Dream Team sur le papier, BMC est branchée sur courant alternatif, parfois bonne, souvent à la ramasse - Photo BMC
15 novembre 2013

BMC, une constellation d’étoiles sans grand éclat

Le regroupement de stars opéré par la BMC lors de l’intersaison 2011-2012 sonne comme un véritable échec. Deux années plus tard, Phillipe Gilbert s’est perdu, Thor Hushovd a disparu de la sphère des grands flandriens et le tandem Evans-Van Garderen cherche encore son équilibre. Désemparé, le manager John Lelangue a finalement jeté l’éponge suite à un Tour de France cauchemardesque où l’Américain et l’Australien ont totalement déjoué. Paradoxalement, depuis le départ du Suisse, tout va pour le mieux de l’autre coté des Alpes pour cette équipe qui a pratiquement dominé le calendrier post-Tour de France.

Une campagne de classiques à oublier

Tout avait mal démarré avec la chute lourde de conséquences d’Alessandro Ballan avant même le coup d’envoi de cette nouvelle saison.  Opéré de la rate, le « troisième homme » des classiques flandriennes manquera l’intégralité de la saison. Hushovd hors de forme et Burghardt cantonné dans son rôle d’équipier modèle, c’est encore une fois le sous-estimé Greg Van Avermaet qui sauve les meubles. 3e à Wevelgem et 4e de Paris-Roubaix, le Belge a prouvé sa polyvalence extrême, lui qui s’était davantage orienté vers les classiques ardennaises ces derniers temps. Eclipsé par Gilbert sur ce terrain, sa volte face forcée est un succès. Malgré les inquiétudes quant à son statut, VA continuera bien avec BMC dans le futur, un gage de sûreté pour la firme helvétique.

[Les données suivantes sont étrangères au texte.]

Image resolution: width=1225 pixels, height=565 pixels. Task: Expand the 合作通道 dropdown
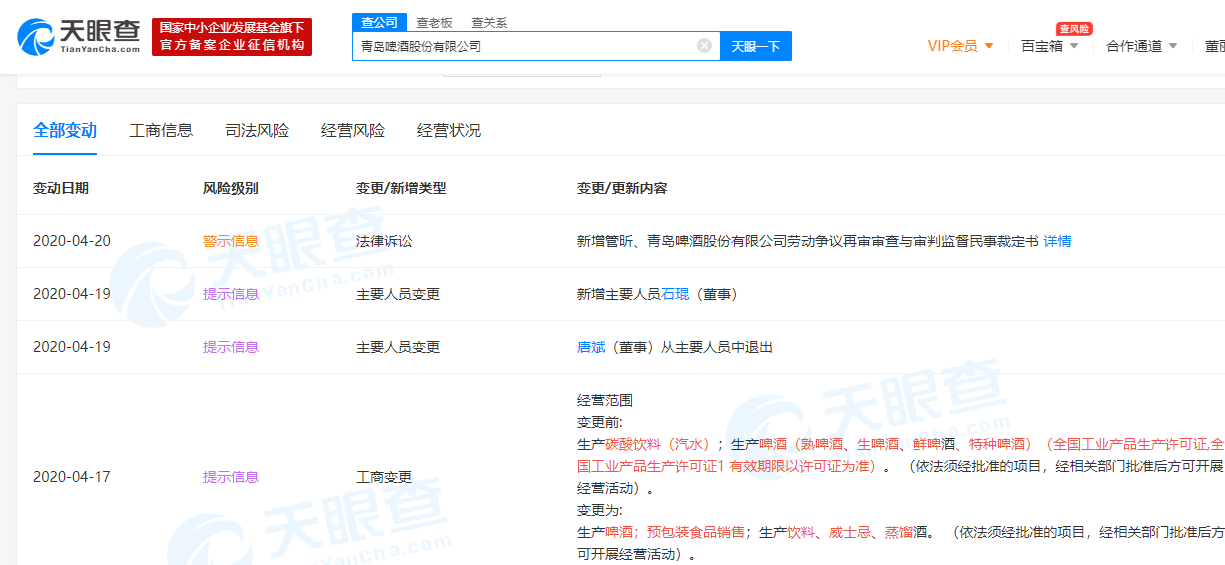1141,46
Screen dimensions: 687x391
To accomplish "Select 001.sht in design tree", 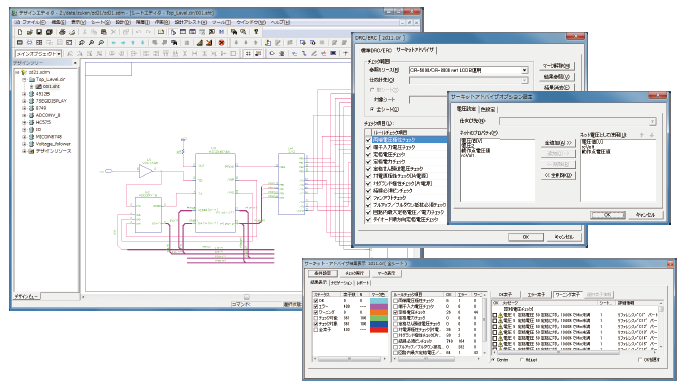I will (51, 86).
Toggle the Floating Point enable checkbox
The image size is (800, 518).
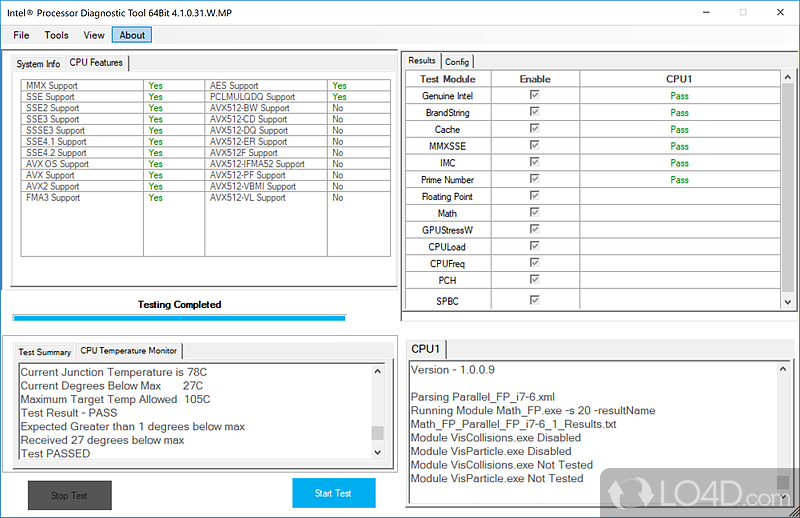click(534, 195)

Exempté de la première quinzaine du mois d’avril, le champion du monde Gilbert était donc sous pression au moment d’aborder ses grands objectifs. Auteur du triplé en 2011, il n’est plus le même depuis et ses résultats décevants sont venus le confirmer à ceux qui en doutaient encore. L’Amstel, sa course de prédilection, avait déjà montrée un Gilbert affaibli, incapable de lutter avec les meilleurs, là où il les écrasait facilement auparavant. Encore plus discret en Belgique, que ce soit à Huy ou à Liège, Gilbert gardera cette cinquième place de la Gold Race comme meilleure performance de son année 2013. Pas terrible pour un champion du monde.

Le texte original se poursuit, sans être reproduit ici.